If you’re unsure of your Goldilocks fit, measure your cup size or visit a lingerie associate to help you out.
“Making sure your bra fits well and isn’t too tight will prevent skin irritation and disrupted sleep,” Downing notes.
Although some people think tighter bras = more support, Sarkar advises against super tight fits: “The tighter the bra, the more likely you are to get chafing, skin irritation.”
Keep your bras clean
How often should you really wash your bra? According to Sarkar, it depends on how much sweat and moisture accumulate in your bra due to the weather, your activity level, and factors like breast size and type.
But for most people, Sarkar says washing your bra once or twice a week is enough.
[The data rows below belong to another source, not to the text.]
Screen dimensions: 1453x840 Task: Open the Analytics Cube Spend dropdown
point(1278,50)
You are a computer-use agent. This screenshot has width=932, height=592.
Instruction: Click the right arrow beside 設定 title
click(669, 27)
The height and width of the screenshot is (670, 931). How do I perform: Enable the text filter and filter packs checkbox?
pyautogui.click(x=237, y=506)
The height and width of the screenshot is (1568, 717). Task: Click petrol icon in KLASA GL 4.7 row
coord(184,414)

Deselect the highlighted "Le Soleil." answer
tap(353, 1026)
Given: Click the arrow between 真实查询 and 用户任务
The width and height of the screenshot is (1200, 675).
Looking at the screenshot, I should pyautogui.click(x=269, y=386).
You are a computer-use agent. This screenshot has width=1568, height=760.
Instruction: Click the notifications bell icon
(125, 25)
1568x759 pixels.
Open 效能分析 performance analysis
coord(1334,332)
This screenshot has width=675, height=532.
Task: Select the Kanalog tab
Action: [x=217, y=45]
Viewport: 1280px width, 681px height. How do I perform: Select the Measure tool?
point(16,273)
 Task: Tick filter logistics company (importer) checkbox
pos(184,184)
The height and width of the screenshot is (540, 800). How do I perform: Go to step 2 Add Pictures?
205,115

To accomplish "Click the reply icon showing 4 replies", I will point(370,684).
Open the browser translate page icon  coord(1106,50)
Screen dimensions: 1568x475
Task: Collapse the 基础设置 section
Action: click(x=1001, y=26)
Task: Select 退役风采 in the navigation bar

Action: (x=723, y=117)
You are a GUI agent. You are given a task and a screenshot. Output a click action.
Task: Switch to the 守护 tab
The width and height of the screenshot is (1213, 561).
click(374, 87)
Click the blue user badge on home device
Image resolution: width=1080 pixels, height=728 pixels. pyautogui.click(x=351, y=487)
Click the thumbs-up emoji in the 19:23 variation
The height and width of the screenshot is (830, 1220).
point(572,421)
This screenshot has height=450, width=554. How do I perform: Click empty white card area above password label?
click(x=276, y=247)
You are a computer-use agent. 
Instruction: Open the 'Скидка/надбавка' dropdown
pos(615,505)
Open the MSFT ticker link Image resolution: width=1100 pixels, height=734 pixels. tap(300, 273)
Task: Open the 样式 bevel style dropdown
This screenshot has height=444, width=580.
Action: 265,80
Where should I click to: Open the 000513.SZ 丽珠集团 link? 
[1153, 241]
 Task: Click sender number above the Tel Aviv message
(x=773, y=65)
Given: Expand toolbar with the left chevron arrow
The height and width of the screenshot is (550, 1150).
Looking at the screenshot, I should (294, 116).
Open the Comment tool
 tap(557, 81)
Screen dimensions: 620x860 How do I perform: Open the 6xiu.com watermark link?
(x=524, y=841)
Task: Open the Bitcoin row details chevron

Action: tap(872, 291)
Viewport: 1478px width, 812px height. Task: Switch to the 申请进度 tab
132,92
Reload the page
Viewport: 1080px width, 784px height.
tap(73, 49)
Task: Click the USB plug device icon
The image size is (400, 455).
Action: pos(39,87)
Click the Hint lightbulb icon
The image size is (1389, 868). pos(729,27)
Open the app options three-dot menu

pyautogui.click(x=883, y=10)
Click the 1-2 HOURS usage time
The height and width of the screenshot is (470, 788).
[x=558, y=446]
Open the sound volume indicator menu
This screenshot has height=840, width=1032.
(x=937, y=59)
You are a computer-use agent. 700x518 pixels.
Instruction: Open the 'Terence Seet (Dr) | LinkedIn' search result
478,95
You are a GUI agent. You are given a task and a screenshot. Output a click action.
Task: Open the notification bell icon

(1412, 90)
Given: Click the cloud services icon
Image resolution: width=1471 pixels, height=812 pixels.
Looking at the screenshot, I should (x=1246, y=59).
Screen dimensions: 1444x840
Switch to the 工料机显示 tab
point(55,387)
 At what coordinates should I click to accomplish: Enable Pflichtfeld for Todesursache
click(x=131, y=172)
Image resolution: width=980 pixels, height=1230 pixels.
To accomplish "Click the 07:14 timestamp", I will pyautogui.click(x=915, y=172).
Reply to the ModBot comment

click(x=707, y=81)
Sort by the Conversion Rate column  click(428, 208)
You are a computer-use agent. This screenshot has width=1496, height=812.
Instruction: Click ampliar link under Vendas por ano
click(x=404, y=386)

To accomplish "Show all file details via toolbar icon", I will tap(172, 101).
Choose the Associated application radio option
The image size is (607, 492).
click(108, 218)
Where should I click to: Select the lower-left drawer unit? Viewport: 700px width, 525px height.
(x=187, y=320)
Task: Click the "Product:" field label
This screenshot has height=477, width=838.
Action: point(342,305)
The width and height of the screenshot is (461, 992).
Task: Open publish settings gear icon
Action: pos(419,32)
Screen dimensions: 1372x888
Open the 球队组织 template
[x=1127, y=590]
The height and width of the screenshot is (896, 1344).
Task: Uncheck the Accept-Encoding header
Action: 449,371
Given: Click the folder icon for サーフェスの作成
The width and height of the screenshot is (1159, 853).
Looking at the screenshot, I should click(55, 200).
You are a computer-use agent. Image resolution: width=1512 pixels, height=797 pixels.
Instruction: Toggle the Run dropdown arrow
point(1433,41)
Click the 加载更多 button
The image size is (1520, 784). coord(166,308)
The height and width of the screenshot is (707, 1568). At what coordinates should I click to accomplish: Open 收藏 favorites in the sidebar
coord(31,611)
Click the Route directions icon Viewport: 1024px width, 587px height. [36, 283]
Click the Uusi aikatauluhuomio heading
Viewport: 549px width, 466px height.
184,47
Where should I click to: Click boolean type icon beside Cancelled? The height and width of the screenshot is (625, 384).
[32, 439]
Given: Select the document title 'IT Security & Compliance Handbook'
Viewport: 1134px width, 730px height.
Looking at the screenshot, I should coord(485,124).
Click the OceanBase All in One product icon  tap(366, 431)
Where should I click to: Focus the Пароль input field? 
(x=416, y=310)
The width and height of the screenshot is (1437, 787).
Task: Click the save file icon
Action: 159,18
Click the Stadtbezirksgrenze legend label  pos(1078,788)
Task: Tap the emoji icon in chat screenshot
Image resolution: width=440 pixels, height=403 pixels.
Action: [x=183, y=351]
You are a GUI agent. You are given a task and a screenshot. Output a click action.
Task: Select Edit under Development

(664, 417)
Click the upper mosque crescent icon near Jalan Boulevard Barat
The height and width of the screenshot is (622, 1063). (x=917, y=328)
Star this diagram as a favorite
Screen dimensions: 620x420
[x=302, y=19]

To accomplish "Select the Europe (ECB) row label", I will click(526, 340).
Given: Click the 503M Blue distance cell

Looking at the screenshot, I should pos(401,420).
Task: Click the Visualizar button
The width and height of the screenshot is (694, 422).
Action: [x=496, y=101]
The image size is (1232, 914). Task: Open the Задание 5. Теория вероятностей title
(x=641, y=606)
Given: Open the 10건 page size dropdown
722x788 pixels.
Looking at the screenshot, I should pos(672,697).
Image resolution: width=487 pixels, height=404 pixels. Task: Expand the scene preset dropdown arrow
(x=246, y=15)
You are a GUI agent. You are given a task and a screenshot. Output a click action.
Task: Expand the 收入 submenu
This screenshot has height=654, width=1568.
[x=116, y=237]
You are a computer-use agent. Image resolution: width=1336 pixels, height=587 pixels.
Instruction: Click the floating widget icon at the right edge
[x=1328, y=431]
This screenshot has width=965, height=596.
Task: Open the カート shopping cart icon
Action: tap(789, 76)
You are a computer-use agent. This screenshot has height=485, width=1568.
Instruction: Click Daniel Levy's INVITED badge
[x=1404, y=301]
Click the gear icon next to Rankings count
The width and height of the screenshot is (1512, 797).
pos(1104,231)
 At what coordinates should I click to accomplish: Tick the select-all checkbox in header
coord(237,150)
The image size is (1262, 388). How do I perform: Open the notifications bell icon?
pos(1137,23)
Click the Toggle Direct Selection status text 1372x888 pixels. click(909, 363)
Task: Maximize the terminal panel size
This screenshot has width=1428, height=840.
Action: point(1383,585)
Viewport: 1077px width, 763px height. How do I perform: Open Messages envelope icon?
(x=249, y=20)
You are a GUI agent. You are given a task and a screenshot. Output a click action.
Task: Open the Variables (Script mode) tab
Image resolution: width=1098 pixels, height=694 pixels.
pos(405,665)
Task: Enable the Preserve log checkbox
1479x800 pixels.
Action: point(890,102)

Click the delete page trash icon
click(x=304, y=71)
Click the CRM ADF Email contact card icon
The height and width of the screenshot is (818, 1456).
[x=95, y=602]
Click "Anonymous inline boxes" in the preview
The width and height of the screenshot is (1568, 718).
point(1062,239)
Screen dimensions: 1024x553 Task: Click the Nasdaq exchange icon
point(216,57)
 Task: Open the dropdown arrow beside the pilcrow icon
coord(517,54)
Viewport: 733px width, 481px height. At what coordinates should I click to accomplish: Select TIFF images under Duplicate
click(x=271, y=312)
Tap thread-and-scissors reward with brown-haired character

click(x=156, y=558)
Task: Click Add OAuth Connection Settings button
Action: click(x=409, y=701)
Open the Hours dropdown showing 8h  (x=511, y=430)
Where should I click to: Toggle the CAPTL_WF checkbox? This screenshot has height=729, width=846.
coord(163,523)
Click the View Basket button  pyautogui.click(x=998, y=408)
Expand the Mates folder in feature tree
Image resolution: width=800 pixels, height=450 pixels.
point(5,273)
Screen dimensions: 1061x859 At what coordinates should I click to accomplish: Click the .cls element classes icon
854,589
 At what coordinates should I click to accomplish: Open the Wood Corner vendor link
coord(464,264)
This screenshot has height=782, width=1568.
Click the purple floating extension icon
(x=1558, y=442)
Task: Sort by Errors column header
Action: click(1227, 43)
If you have heavier or lower hanging breasts, though, she recommends washing it every 1 to 2 days. Any breast-on-skin contact (especially when coupled with sweat 💦 ) can lead to skin irritation, infections, or rashes.
If you’re super physically active or sweat through your bra on the daily, she recommends washing it after each wear to avoid rashes and issues like folliculitis (aka inflammation of the hair follicles).
Give your bras some TLC
If your bra is made of synthetic materials, skip the fabric softener. Downing says this may hinder its breathability.
Her fave tip for washing frequently-used delicates? “Hand wash in the shower with shampoo or a small bottle of detergent. Roll in a towel and squeeze — don’t wring — to dry as much as possible and hang to dry… it’ll be ready for you to wear again the next night!”
If you toss them in the wash, Sarkar recommends putting them in a mesh laundry bag for added protection against stretching and distortion. Bras ain’t cheap!
Breast friends for bedtime: Our top soft bra picks
Looking for the sleep bra of your dreams? Here are a few winners to consider:
Experts agree: It’s neither good nor bad to wear a bra while sleeping. There’s no evidence to suggest wearing a bra while snoozing can hurt your boobs — it also won’t make them any perkier.
Ultimately, it’s between you, your boobs, and your comfort.